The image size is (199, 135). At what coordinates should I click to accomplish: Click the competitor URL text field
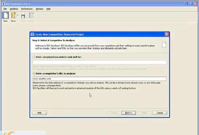pyautogui.click(x=100, y=79)
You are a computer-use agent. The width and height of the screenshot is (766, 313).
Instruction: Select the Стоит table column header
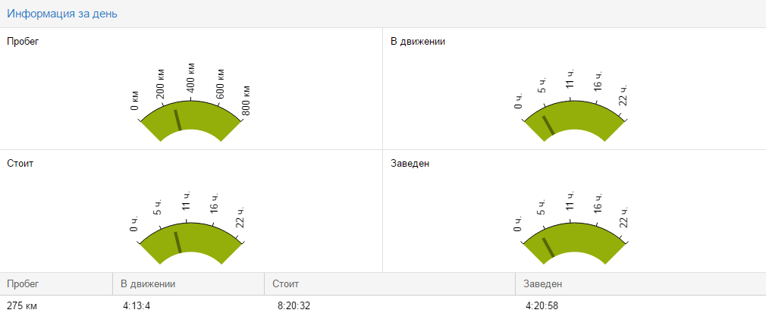(286, 283)
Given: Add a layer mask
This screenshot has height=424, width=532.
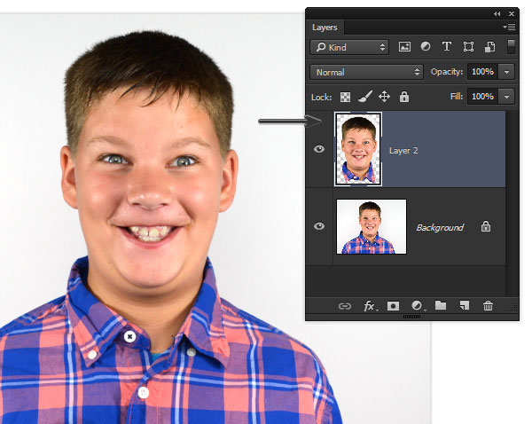Looking at the screenshot, I should [x=393, y=306].
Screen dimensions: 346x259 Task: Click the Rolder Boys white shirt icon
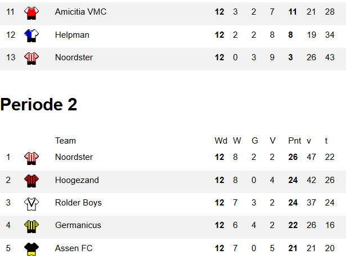click(32, 204)
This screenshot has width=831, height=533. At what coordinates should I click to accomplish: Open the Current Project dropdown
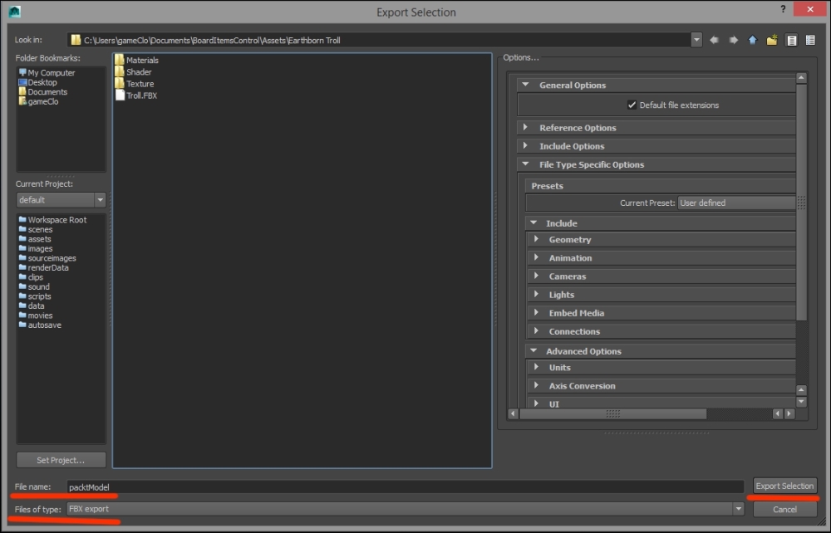pos(100,200)
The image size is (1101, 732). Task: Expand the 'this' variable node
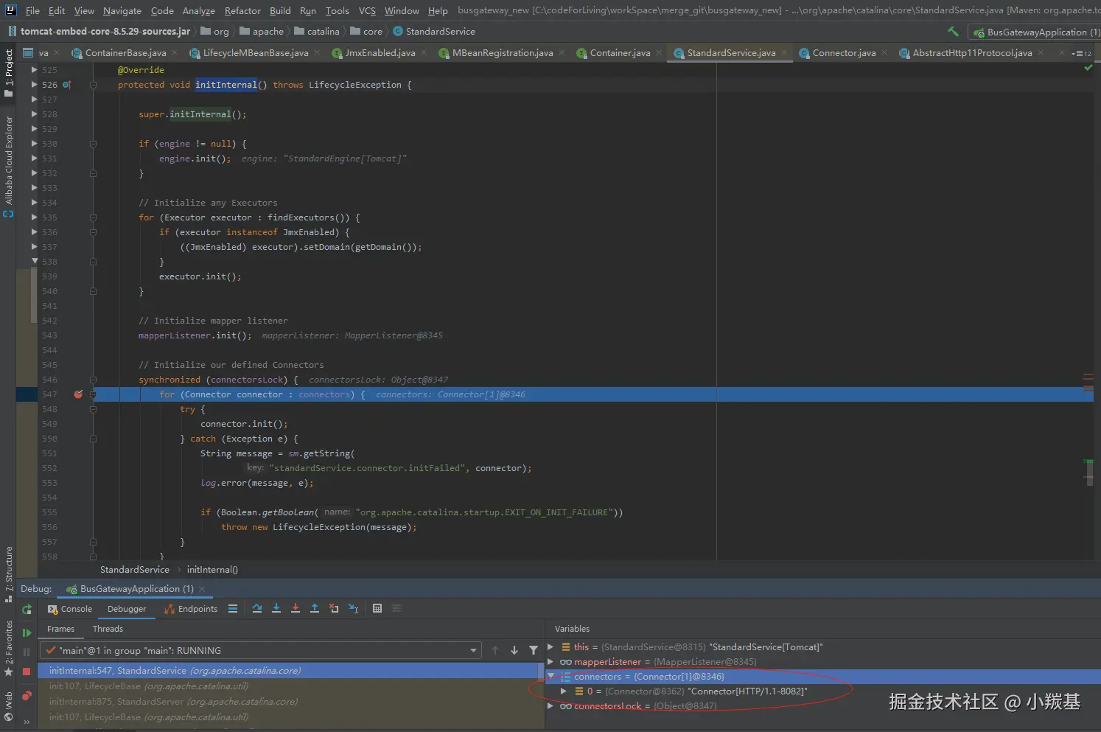[551, 647]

***

CONSIGNE>
Pouvez-vous renvoyer à l'identique l'ensemble des enregistrements ci-dessus, en omettant les images ?

RÉPONSE>
The image size is (199, 135). At what coordinates should I click to accomplish: Click the competitor URL text field
pyautogui.click(x=100, y=79)
You are a computer-use agent. The width and height of the screenshot is (766, 313).
Instruction: Select the Стоит table column header
(286, 283)
Given: Add a layer mask
This screenshot has height=424, width=532.
Looking at the screenshot, I should [x=393, y=306].
Screen dimensions: 346x259 Task: Click the Rolder Boys white shirt icon
click(32, 204)
This screenshot has width=831, height=533. At what coordinates should I click to accomplish: Open the Current Project dropdown
pos(100,200)
The image size is (1101, 732). Task: Expand the 'this' variable node
[551, 647]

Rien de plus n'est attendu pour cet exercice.